For the past several years low-cost carriers have presumably had an advantage over the legacy airlines: low business cost and cheap fares. But the high cost of jet fuel is putting the pressure on ALL the airlines. This week's bad news could foreshadow things to come.

 

Meanwhile, Reuters reports that, "Northwest Airlines Corp will park aircraft and cut domestic capacity by an estimated 5 percent later this year and take other steps to counter sky-rocketing fuel costs..." And late last week Allegiant Air announced service cuts in several of its origination cities.

 

If there's any good news to report (from the customers point-of-view), it's probably a story from Reuters that says, "The rapid pace of air fare hikes this year may be slowing as airlines brace for weaker demand." But wait, there's a flip side: "...their need [the airlines] to pass on fuel costs to travelers through new fees remains greater than ever." This flip side may be in play in the bankruptcies.

 

Against this backdrop Josiah wants to know if I have any thoughts on yesterday's announcement by John Q. Hammons that he plans to build a hotel at the airport being built south of Branson...

 

Well, as I've written several times before, we wish that airport best wishes and good luck.
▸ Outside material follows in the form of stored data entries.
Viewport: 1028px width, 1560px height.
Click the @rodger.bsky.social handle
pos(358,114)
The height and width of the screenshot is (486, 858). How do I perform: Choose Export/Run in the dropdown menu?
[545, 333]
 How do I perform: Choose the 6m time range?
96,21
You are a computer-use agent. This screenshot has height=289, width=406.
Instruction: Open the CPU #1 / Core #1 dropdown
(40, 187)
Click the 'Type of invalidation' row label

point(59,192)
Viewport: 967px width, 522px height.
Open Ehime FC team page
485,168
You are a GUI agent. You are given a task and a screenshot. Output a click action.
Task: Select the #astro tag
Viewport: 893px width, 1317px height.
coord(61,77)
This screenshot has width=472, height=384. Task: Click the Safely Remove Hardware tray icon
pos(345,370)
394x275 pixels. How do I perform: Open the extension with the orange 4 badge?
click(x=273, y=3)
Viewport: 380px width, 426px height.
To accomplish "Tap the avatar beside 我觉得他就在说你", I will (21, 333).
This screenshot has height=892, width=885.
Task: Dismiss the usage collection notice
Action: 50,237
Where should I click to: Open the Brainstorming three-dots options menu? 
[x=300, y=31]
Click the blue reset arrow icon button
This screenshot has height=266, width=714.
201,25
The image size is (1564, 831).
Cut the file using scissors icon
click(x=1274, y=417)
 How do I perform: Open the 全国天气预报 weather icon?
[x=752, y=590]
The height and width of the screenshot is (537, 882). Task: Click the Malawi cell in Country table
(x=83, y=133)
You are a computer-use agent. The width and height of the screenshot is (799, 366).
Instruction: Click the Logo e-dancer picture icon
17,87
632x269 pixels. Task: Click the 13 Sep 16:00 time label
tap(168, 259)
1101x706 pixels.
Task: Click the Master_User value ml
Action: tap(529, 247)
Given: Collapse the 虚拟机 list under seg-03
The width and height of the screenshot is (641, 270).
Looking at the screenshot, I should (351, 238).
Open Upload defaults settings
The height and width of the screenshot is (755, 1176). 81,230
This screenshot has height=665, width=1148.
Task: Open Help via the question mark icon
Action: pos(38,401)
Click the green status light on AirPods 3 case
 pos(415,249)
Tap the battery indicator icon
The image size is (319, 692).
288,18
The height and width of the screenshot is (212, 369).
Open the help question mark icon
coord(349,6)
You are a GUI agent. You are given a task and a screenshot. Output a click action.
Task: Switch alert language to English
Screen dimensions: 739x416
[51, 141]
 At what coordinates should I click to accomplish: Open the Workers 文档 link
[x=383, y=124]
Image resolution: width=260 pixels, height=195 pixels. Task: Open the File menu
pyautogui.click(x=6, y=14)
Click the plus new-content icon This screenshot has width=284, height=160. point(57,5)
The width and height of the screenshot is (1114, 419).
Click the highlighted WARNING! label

In the current aviation economy it's going to need an abundance of both. Short of subsidizing an airline to fly there, it's hard to imagine how an airline could be persuaded to fly into an unproven market. If subsidies are paid the question them becomes, how long can they be paid? Keep in mind, though, that Mr. Hammons doesn't do anything without a plan, so perhaps some private business plans are in the works that could tip the scales in the airport's and Hammon's favor.

 

Josiah also want to know if there are any plans to build hotels on West Chestnut, near the entrance road to the new terminal? I haven't heard of any, but I'm not a good person to ask about that.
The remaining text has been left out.